Dotty rubbing her shoulders recollected Martha to herself.
Nothing changed, knowing they had feelings for each other. They couldn’t come to anything. They could not. She couldn’t help these feelings, but she could help what she did about them. She wouldn’t act on how she felt. She would help Dan Stark, if she saw a way. What McDowell aimed at was wrong, but she would do the right thing, for herself, and for the young’uns.

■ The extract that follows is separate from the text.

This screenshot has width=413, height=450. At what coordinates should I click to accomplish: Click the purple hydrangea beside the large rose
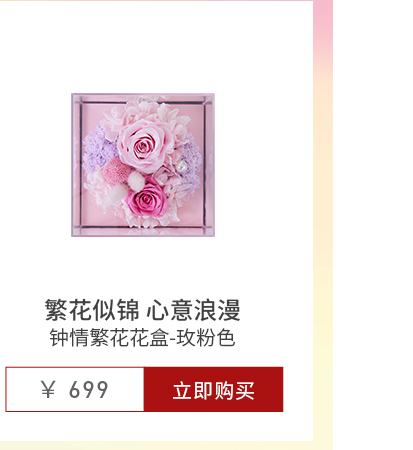(98, 148)
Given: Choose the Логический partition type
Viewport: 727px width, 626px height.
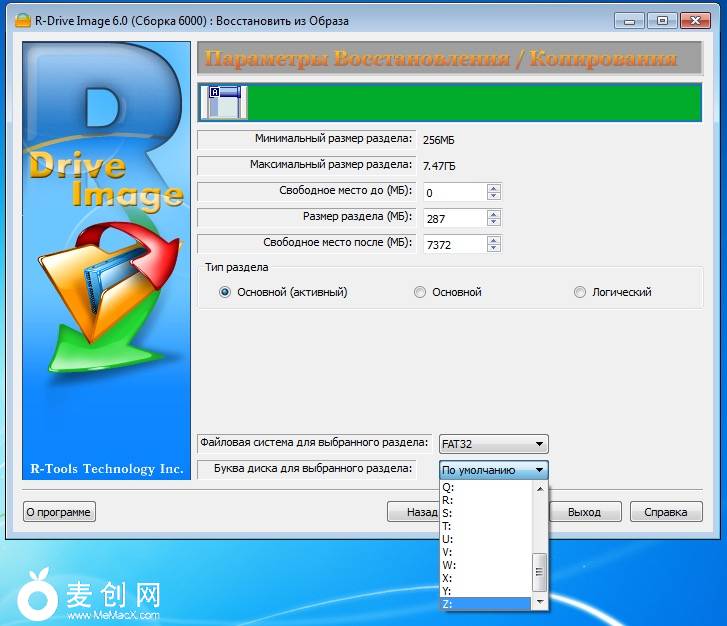Looking at the screenshot, I should (580, 292).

Martha stood up, hugged her daughter. “I think we’d best go for a reading lesson.”
* * *
The new house smelled of pitch, and George Hilderman stank of fear, a sharp odor as of a skunk some distance away. Dan fetched a meat pie from a sideboard, dipped out a cup of beer. When he gave them to Hilderman, the fool came close to tears. He drained the beer, held the cup out to Dan for a refill. “No more. Maybe later.” A nod answered him, but Dan knew he would try to beg more. The American Pie Biter. A foolish man in a country intolerant of fools; a pathetic man in a merciless country. Clowning for pies and drinks, being the center of laughter – all ending in the short days of winter.

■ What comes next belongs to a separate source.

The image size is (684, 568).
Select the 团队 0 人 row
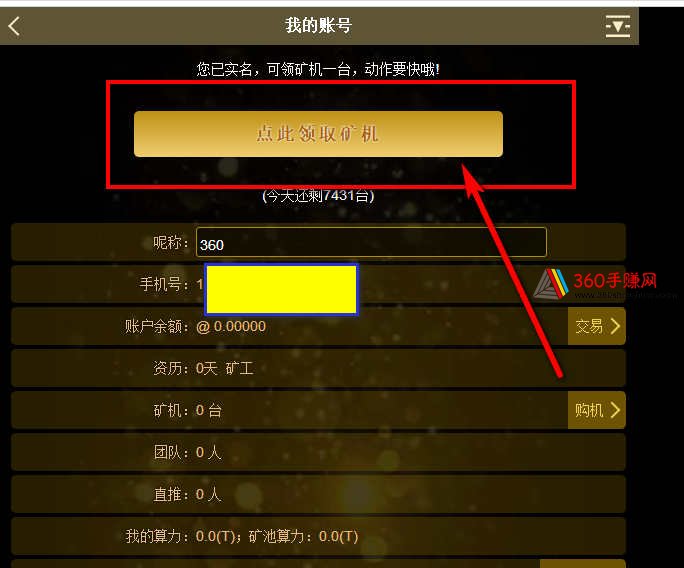(x=318, y=452)
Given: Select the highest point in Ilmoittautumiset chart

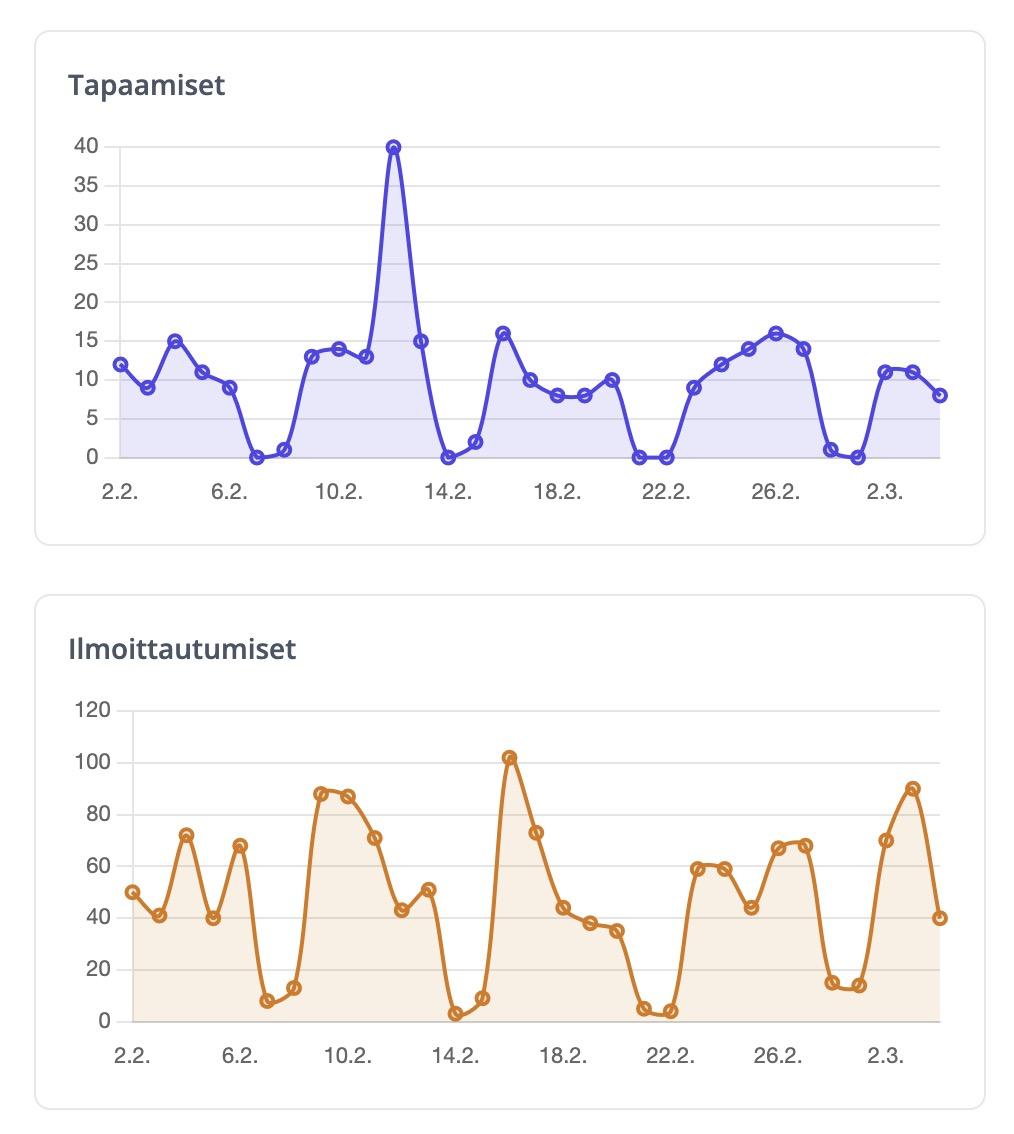Looking at the screenshot, I should point(509,758).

Outside the curtainless windows guards kept the crowd back, but Dan heard rumbling like a cougar’s growl that now and then rose into a snarl.
The president of the Nevada Mining District, Dr. Don Byam, had loaned them two rooms in his spanking new house to keep the prisoners, and he’d given up his parlor for their interrogations. Dan took his place at a table with Alexander Davis, one of the defense attorneys, and dipped his pen. Davis was new to the Gulch, a Secessionist and an idealist. Though he was only two or three years older, Dan felt ancient beside him. To Alex Davis principle was all; he had not known Nick or seen his body. Dan shuddered. Cold drafts swirled about his neck despite the glo
wing corner stove. If the house was cold now with its new planed wood, how would it keep out weather when siding and joists dried and shrank? Dan warmed his hands at the table lamp that lighted their papers.

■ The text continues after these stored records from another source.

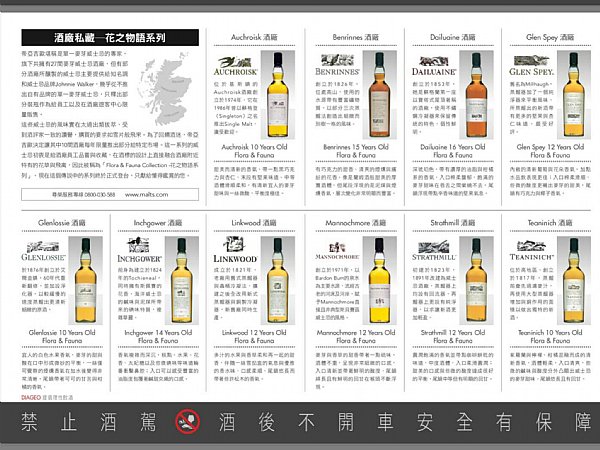
Task: Click the Benrinnes 15 Years Old product title
Action: (x=356, y=151)
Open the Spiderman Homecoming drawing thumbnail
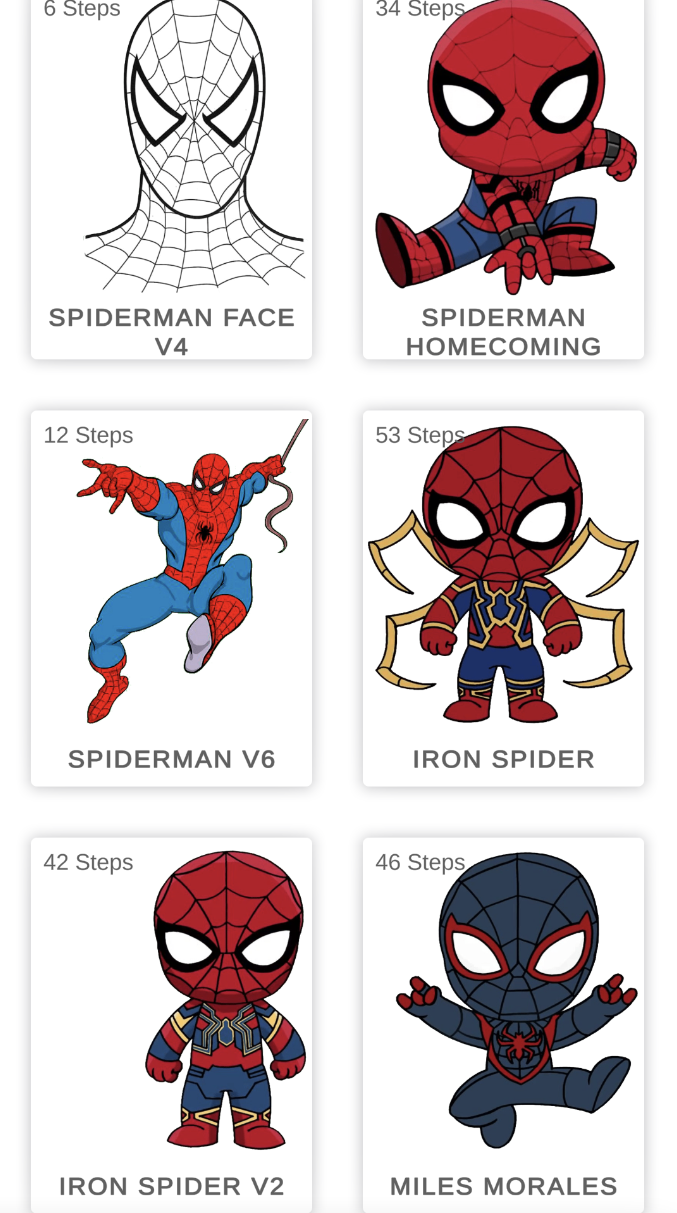Viewport: 677px width, 1213px height. coord(503,150)
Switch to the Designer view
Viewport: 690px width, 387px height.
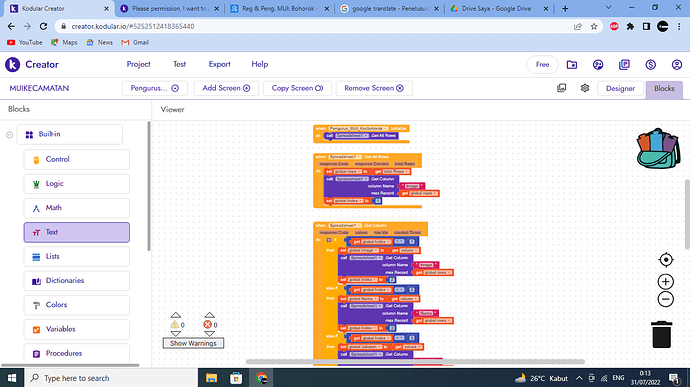point(620,88)
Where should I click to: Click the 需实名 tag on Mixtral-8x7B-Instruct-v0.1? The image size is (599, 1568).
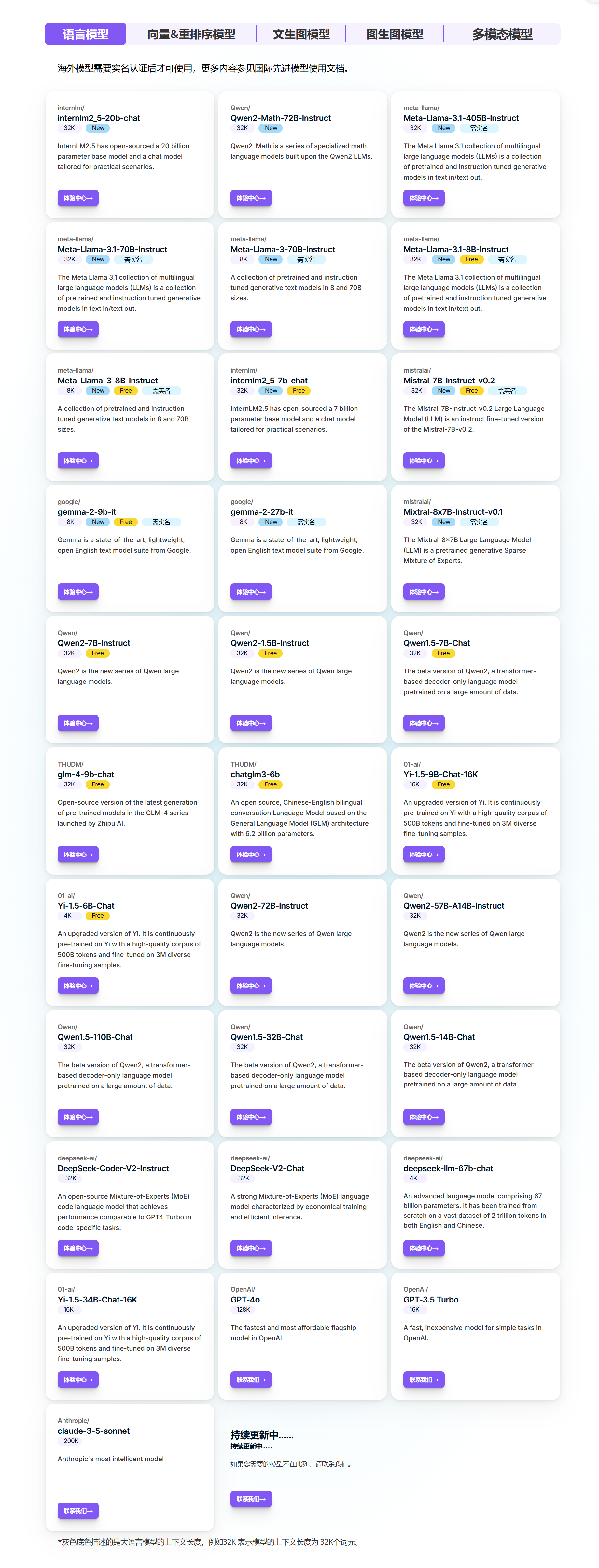tap(479, 522)
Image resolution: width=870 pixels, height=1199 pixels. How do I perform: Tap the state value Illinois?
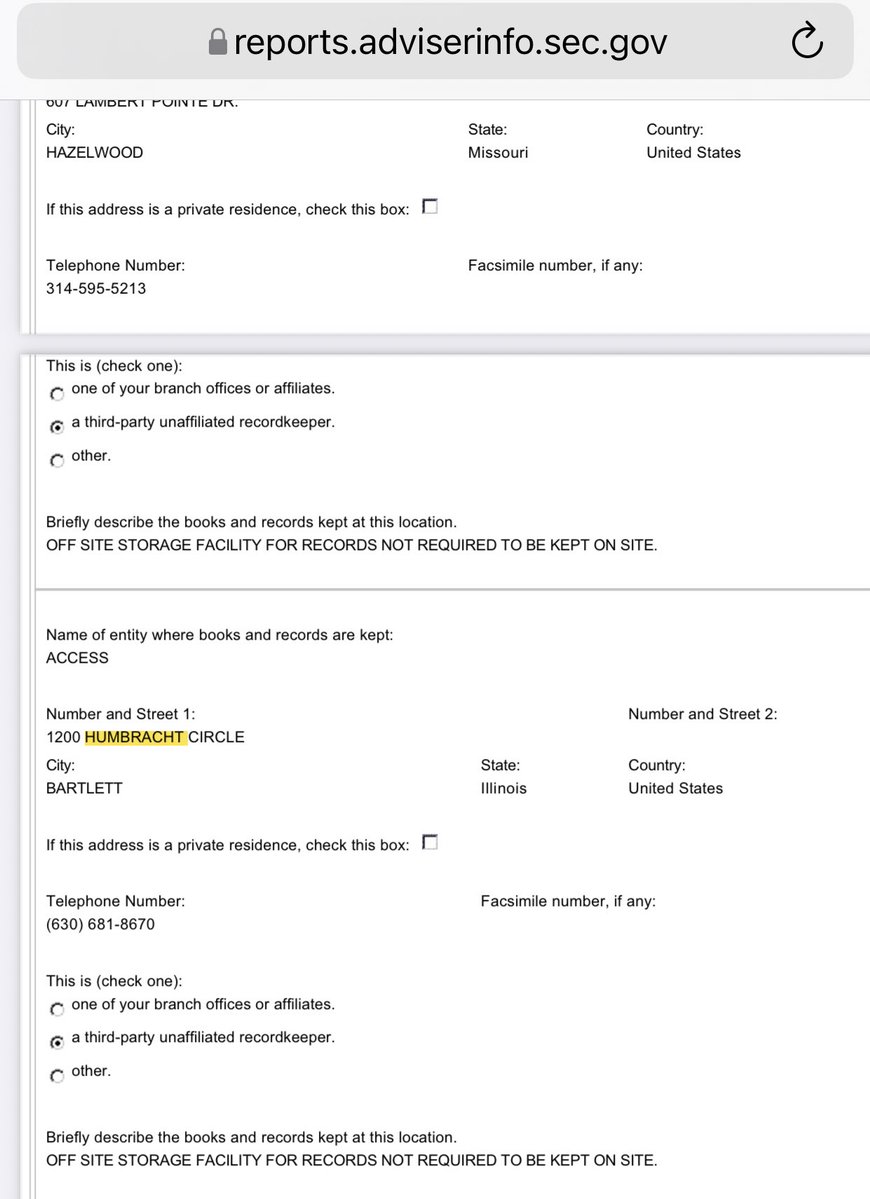[504, 788]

Hilderman gobbled pie, until Sanders ordered him to talk about Nick’s murder, and Dan braced himself to hear it again.
“I didn’t do nothing.” Eating restored some of Hilderman’s small courage. He stretched out his jaw. When no one smiled, he put it back in place, looking bewildered that his usual gambit failed, that he could not clown and win them to his side and make all this go away.
“I ain’t done nothing,” he said again.
“Maybe it’s not what you did, but what you know,” Dan suggested.
Hilderman squirmed, ducked his head. “I gotta go.”